Scientific classification
- Kingdom: Plantae
- Clade: Tracheophytes
- Clade: Angiosperms
- Clade: Eudicots
- Order: Ranunculales
- Family: Ranunculaceae
- Genus: Delphinium
- Species: D. bakeri
- Binomial name: Delphinium bakeri Ewan

= Delphinium bakeri =

- Genus: Delphinium
- Species: bakeri
- Authority: Ewan
- Conservation status: LE

Species of flowering plant

Delphinium bakeri, or Baker's larkspur, is a species of perennial herb in the buttercup family, Ranunculaceae. It is endemic to California in the United States, where it is a federally listed endangered species. It is known in the wild from one remaining occurrence near Salmon Creek in Sonoma County, where only seven plants remained as of March 2006.

D. bakeri grows from a thickened, tuber-like, fleshy cluster of roots, to a height of 70 cm. The leaves occur primarily along the upper third of the stem and are green at the time the plant flowers.

The flowers are irregularly shaped. It has five conspicuous sepals, bright dark blue or purplish, with the rear sepal elongated into a spur. The inconspicuous petals occur in two pairs. The lower pair is oblong and blue-purple, the upper pair oblique and white. Seeds are produced in several dry, many-seeded fruits that split open at maturity on only one side. The species flowers from April through May.
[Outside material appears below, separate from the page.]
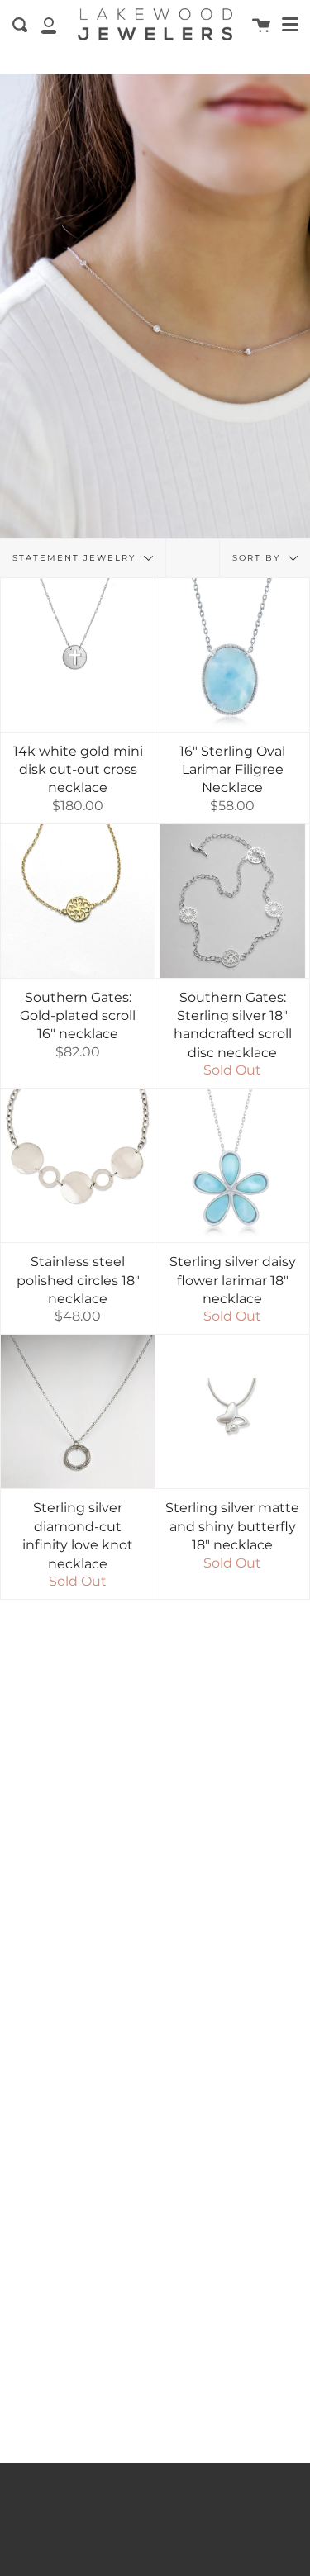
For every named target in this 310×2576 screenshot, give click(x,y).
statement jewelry (76, 557)
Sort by (258, 557)
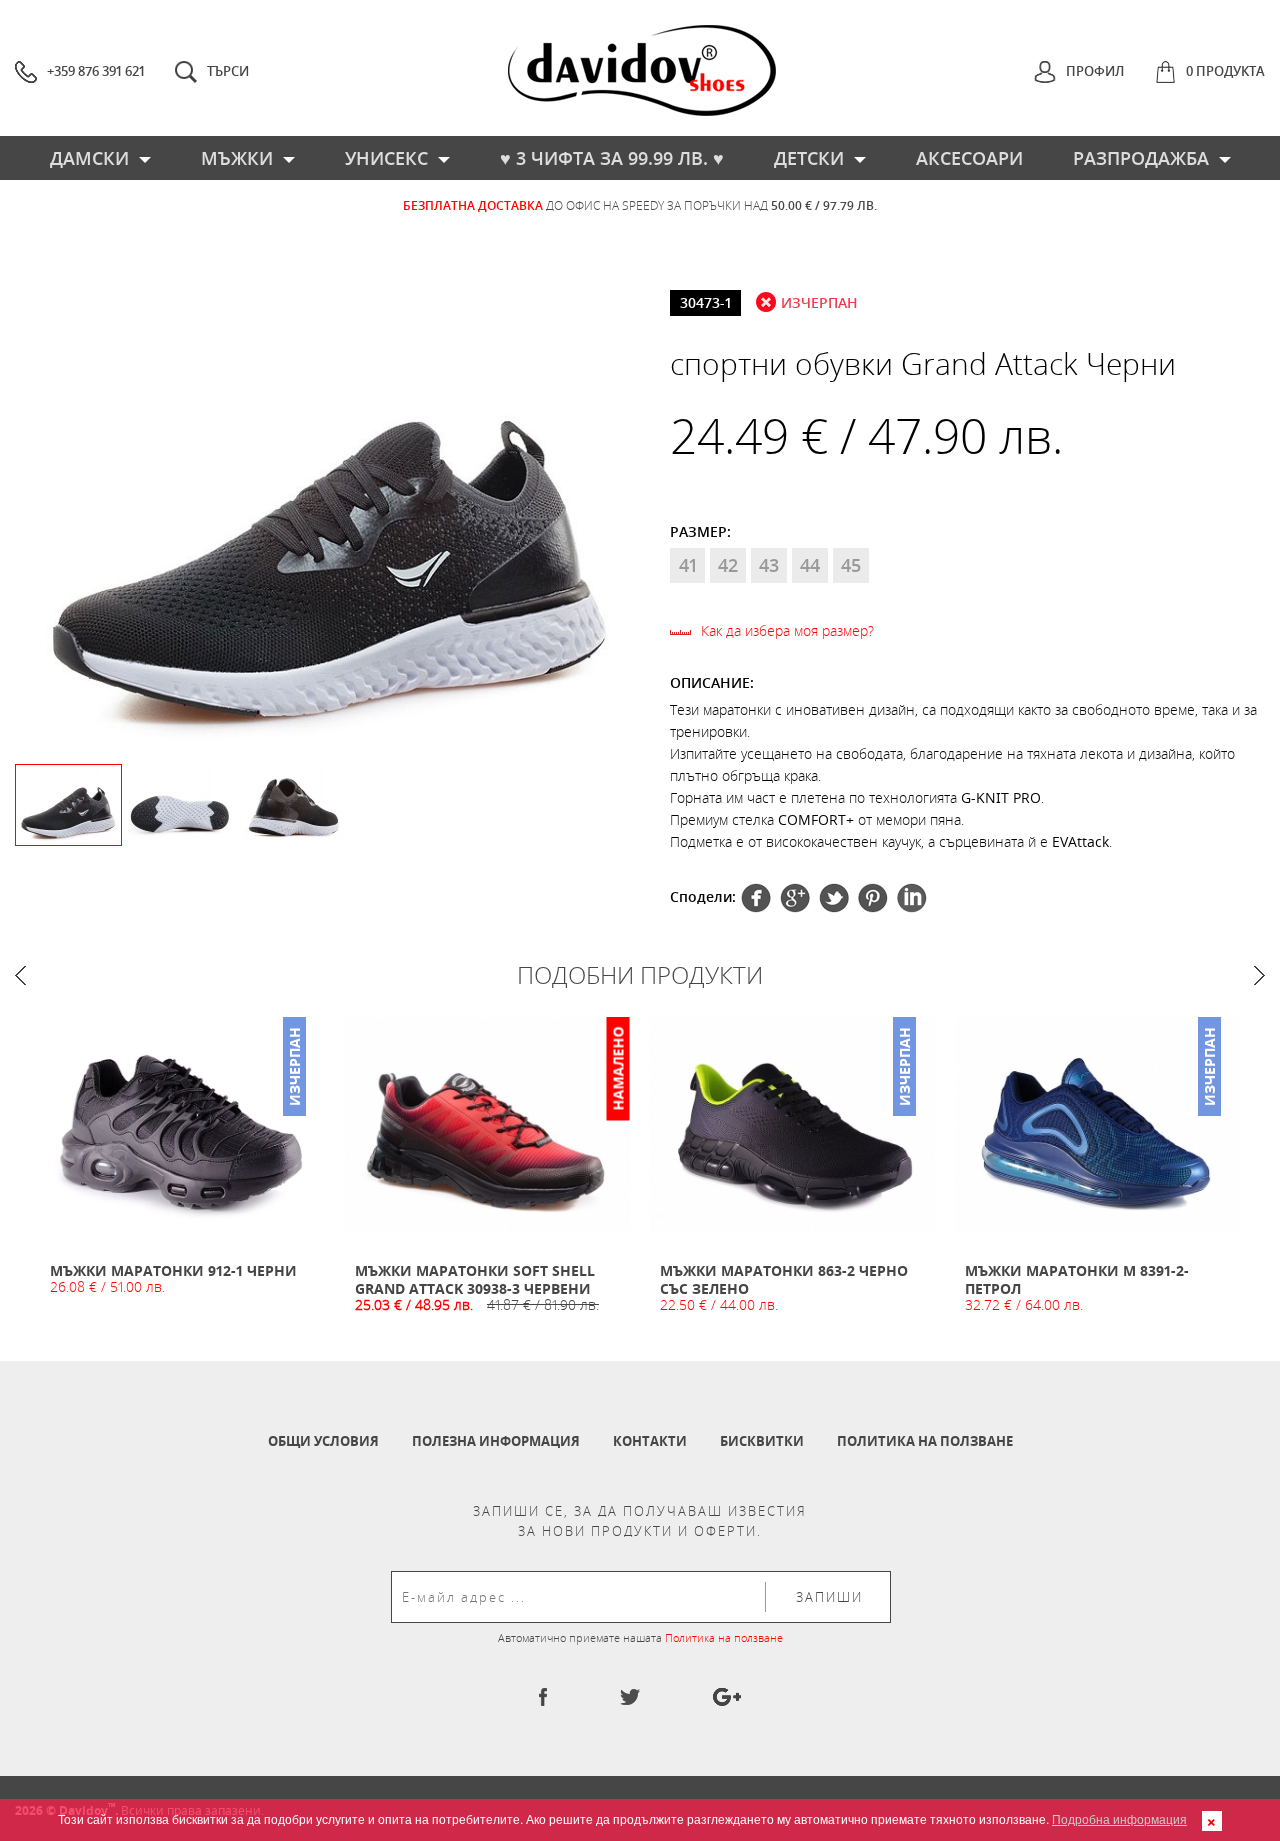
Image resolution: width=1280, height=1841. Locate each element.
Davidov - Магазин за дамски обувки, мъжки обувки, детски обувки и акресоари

Baker's larkspur grows on decomposed shale within coastal scrub plant community. Its range historically included the Point Reyes Peninsula and areas between Camp Meeker and Petaluma, California.

==Near-extinction incidents caused by road crews==
In July 2002, county-hired road crews mowing weeds in the critical habitat area cut down 30 to 50 Baker's larkspurs. Scientists initially believed the action might have caused the species' extinction.

In October 2004, the plant was nearly made extinct in earnest by road workers using heavy machinery to unclog a roadside drain. The last remaining population of about 100 plants was reduced to five individuals.